TASK DESCRIPTION:
Reproduce the passage of the lease discussion below that starts with "This landlord does" and ends with "they've already signed.", changing each "landlord" to "property owner".

Regardless of jurisdiction, I think that your instincts are good- the lease is for your protection, and you want to be on it.
posted by ambrosia at 10:20 PM on May 3, 2010


This landlord does not sound like a good person to rent from. These are exactly the type of warning bells I wish I had listened to before I rented from my crazy stalker landlord. Run away!
posted by Violet Hour at 3:52 AM on May 4, 2010


Tell him he puts you on as tenants or you don't sign. I would start looking for alternate living arrangements anyway. That is shady.
posted by ishotjr at 6:54 AM on May 4, 2010


Also, this kind of doesn't make sense. There should be one lease that is printed out that should have everyone's names on it that everyone signs. How can he have had only some of you sign the lease so far? That's bad news, don't rent from this guy. I hope your other roommates can break the lease they've already signed.
posted by ishotjr at 6:56 AM on May 4, 2010


If you're really in a bind, demand a new lease with room for all of you. If you can, get another place to stay. This sounds like a huge red flag. But don't sign on for what the landlord is currently proposing; it's a huge mess waiting to happen.
posted by asciident at 8:20 AM on May 4, 2010


Response by poster: Thanks everyone, I'm going ask him about getting a lease with five tenants, but I find this whole situation fishy enough that I'm not sure I'd proceed anyway. If I do walk away, I will encourage the other guys to try to break the lease, because I don't know how you advertise on craigslist for illegal tenants who can't sublet.

Internet fraud -- I live in Massachusetts, in case that matters.
posted by dubitoergosum at 8:28 AM on May 4, 2010


I rented as a college student in Worcester, MA, and indeed, only three names were required on a lease, so that's how many of us (five friends in a group) ever *needed* to sign when we rented a big apartment together. But the landlords never had a problem when more than that *wanted* to sign. Now there is a law that prohibits more than three unrelated people living together in Worcester, as others have alluded to above. THat's what it sounds like is happening to you. A simple google search can answer whether this is true where you are.

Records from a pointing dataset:
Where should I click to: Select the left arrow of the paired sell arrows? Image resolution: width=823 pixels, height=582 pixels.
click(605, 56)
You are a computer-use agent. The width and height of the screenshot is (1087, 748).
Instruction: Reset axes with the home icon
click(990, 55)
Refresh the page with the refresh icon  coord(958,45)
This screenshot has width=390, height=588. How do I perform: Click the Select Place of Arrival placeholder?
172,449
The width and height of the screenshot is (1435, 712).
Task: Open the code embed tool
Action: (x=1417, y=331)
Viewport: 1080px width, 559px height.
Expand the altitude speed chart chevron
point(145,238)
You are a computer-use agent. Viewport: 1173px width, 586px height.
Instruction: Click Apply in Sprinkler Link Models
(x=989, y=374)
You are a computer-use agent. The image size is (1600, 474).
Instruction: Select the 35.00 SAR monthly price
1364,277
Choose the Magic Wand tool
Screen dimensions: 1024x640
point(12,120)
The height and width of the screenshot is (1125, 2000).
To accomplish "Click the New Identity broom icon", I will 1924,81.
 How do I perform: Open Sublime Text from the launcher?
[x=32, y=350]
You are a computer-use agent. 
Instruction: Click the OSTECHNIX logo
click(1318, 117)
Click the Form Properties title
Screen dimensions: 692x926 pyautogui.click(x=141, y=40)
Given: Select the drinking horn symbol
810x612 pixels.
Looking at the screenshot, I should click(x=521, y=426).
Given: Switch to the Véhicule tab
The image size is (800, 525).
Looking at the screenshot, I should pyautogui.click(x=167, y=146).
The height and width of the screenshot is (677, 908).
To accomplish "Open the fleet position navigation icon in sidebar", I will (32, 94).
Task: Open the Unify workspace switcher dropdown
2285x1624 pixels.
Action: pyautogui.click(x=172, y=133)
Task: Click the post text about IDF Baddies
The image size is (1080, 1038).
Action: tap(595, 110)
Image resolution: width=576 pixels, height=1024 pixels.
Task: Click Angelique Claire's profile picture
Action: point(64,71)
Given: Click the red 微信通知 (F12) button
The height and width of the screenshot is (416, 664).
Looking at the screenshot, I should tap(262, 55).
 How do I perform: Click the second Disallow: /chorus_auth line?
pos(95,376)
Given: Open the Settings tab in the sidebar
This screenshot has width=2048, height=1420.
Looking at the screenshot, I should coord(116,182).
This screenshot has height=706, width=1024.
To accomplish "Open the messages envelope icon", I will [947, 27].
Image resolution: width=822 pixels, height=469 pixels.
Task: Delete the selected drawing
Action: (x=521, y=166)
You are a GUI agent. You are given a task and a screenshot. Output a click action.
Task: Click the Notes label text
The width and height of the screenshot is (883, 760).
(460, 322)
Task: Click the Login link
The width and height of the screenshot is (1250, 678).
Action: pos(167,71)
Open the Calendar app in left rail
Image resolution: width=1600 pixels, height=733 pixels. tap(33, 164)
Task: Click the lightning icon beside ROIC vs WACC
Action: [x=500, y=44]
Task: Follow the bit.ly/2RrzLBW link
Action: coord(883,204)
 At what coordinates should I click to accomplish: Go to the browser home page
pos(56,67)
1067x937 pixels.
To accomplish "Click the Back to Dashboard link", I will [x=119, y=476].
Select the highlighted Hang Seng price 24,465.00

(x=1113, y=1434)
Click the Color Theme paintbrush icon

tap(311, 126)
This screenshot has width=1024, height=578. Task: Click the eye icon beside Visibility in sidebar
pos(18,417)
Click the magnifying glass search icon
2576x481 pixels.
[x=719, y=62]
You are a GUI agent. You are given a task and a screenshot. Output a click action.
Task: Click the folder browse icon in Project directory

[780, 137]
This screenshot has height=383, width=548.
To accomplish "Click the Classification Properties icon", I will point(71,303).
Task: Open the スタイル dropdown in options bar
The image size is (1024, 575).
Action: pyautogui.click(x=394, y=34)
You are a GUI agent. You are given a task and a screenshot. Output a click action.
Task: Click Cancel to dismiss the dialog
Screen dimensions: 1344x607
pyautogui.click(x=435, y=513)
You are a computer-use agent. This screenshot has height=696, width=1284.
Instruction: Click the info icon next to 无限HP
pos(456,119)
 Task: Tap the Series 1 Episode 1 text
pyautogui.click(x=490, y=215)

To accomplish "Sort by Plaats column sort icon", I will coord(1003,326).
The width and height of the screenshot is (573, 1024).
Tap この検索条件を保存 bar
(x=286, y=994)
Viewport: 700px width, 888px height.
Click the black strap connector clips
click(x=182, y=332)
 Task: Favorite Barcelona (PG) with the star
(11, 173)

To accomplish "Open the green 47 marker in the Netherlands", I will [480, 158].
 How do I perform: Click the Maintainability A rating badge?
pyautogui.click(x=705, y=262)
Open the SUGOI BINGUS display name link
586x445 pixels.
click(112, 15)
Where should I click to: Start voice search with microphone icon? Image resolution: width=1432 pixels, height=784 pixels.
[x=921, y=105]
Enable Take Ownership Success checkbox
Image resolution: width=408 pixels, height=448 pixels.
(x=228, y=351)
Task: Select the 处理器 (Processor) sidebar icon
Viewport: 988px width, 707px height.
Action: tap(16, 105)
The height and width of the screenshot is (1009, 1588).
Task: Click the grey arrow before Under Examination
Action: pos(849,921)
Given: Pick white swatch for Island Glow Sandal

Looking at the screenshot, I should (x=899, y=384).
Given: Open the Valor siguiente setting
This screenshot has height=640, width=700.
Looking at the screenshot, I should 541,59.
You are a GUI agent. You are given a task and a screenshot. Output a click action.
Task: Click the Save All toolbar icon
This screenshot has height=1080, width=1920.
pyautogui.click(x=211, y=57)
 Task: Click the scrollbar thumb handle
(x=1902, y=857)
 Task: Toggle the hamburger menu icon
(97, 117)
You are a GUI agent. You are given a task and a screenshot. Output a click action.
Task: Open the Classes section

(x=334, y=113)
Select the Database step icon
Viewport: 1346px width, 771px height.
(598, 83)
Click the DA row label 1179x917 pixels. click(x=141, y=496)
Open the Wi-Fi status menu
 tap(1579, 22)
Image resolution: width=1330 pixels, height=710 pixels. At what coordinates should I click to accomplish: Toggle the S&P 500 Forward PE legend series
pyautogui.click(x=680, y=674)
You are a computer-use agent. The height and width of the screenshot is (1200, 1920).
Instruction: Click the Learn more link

RESULT OF THE EXERCISE:
This property owner does not sound like a good person to rent from. These are exactly the type of warning bells I wish I had listened to before I rented from my crazy stalker property owner. Run away!
posted by Violet Hour at 3:52 AM on May 4, 2010


Tell him he puts you on as tenants or you don't sign. I would start looking for alternate living arrangements anyway. That is shady.
posted by ishotjr at 6:54 AM on May 4, 2010


Also, this kind of doesn't make sense. There should be one lease that is printed out that should have everyone's names on it that everyone signs. How can he have had only some of you sign the lease so far? That's bad news, don't rent from this guy. I hope your other roommates can break the lease they've already signed.